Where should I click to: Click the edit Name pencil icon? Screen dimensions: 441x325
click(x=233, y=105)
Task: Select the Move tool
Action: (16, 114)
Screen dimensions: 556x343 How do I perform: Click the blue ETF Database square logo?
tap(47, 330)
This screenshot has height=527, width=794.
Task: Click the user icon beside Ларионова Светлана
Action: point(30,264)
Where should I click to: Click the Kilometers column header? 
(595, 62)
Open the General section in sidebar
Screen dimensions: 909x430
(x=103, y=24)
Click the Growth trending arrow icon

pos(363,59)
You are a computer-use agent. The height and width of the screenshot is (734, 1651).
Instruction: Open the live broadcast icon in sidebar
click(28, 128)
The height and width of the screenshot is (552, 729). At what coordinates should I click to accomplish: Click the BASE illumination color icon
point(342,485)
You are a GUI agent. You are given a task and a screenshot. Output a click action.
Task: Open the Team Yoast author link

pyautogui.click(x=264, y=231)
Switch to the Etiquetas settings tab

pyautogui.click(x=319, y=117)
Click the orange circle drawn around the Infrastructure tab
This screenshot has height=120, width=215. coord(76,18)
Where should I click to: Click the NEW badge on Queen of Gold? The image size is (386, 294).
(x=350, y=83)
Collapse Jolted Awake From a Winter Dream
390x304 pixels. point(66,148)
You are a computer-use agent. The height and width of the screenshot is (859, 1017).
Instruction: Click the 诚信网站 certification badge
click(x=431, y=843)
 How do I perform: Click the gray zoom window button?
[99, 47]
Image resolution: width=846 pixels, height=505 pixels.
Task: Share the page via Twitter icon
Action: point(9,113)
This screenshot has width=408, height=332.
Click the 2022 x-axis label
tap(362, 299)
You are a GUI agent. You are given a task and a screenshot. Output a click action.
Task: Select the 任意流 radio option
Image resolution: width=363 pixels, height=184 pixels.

◇ ◇ ◇

#### Written instruction
Can you format the entries above, from the line containing "This screenshot has width=408, height=332." through the last line of the entries, as a JSON list of strings, with one string per line and blank lines left out?

#### Response
[
  "This screenshot has width=408, height=332.",
  "Click the 2022 x-axis label",
  "tap(362, 299)",
  "You are a GUI agent. You are given a task and a screenshot. Output a click action.",
  "Task: Select the 任意流 radio option",
  "Image resolution: width=363 pixels, height=184 pixels."
]